> Instructions to follow:
After finding the line containing "The width and height of the screenshot is (1203, 720)." below, please output that line and each following one through the line containing "Click the 신입사원", exactly as written.

> Dataset:
:::::

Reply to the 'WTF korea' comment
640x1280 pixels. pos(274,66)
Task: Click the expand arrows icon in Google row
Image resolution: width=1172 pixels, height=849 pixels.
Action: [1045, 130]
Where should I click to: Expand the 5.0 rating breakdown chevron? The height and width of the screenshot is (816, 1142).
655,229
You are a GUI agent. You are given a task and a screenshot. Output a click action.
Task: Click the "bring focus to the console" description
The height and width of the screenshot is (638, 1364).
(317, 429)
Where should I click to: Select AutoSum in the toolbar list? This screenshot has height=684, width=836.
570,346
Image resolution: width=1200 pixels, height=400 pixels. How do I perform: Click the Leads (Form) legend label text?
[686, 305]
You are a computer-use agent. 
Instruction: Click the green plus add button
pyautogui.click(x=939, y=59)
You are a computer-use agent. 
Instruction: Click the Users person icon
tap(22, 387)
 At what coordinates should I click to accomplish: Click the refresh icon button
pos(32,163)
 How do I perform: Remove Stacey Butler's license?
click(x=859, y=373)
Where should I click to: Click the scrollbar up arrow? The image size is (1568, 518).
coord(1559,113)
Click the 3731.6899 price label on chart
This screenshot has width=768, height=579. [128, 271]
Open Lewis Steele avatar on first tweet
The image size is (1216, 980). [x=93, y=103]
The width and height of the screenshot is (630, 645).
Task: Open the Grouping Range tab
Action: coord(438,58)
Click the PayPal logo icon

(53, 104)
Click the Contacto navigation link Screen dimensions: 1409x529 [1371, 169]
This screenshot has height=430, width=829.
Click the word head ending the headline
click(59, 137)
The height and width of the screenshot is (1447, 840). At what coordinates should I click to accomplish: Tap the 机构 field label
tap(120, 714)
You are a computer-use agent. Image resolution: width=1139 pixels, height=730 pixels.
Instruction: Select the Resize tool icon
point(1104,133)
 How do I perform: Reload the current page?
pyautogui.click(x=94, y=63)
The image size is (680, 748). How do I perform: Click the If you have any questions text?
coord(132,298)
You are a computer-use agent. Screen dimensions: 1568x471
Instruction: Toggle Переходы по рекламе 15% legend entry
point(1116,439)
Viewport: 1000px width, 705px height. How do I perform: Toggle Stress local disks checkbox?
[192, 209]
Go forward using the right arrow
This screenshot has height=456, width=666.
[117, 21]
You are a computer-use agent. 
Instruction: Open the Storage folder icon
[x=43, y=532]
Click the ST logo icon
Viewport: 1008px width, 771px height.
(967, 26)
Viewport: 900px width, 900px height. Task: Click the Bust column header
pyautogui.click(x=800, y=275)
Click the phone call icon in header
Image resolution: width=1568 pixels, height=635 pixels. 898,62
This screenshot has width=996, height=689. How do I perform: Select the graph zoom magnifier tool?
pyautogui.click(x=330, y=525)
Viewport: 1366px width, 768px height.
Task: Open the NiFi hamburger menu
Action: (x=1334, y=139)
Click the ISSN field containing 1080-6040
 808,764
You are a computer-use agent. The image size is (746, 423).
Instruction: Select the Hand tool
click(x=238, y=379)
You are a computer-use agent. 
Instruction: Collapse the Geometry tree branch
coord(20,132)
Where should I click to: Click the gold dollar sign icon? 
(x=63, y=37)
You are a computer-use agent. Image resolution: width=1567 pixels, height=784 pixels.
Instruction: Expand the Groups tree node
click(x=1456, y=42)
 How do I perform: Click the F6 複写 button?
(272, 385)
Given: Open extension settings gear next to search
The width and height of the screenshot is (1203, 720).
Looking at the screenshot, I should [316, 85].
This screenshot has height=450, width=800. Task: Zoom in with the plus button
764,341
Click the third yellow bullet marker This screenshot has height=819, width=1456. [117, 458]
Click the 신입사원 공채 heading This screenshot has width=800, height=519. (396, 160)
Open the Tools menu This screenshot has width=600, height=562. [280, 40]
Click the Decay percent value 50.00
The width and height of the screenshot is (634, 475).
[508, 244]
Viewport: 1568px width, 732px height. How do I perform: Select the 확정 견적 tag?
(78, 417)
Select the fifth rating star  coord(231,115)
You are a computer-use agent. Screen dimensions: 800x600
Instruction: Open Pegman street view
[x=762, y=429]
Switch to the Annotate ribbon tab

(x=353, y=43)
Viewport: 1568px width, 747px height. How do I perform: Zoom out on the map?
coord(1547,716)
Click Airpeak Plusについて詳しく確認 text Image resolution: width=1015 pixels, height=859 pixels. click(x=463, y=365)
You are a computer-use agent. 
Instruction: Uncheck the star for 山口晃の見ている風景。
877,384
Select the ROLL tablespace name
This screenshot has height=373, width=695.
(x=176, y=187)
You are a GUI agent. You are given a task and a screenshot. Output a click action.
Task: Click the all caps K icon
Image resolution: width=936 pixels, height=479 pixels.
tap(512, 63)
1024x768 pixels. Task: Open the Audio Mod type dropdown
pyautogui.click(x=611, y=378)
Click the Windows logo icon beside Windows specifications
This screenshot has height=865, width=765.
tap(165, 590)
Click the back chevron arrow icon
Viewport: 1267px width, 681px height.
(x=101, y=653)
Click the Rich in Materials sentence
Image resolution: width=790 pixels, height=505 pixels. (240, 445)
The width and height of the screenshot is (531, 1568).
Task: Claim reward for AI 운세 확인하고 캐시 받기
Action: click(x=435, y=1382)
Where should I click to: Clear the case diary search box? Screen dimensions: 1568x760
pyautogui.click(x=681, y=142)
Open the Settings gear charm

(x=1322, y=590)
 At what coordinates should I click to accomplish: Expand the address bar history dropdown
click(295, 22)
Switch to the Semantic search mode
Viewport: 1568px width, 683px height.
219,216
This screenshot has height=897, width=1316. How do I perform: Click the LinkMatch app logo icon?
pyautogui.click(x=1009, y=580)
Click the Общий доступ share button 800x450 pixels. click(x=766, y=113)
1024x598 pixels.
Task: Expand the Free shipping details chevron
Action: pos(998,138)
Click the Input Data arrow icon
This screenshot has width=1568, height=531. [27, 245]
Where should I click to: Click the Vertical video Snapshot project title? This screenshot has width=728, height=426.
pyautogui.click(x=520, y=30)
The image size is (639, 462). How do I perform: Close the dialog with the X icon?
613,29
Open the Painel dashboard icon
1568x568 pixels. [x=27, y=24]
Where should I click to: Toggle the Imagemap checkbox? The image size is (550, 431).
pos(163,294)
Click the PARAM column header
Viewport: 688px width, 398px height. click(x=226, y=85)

:::::

> Written response:
The width and height of the screenshot is (1203, 720).
Looking at the screenshot, I should [316, 85].
This screenshot has height=450, width=800. Task: Zoom in with the plus button
764,341
Click the third yellow bullet marker This screenshot has height=819, width=1456. [117, 458]
Click the 신입사원 공채 heading This screenshot has width=800, height=519. (396, 160)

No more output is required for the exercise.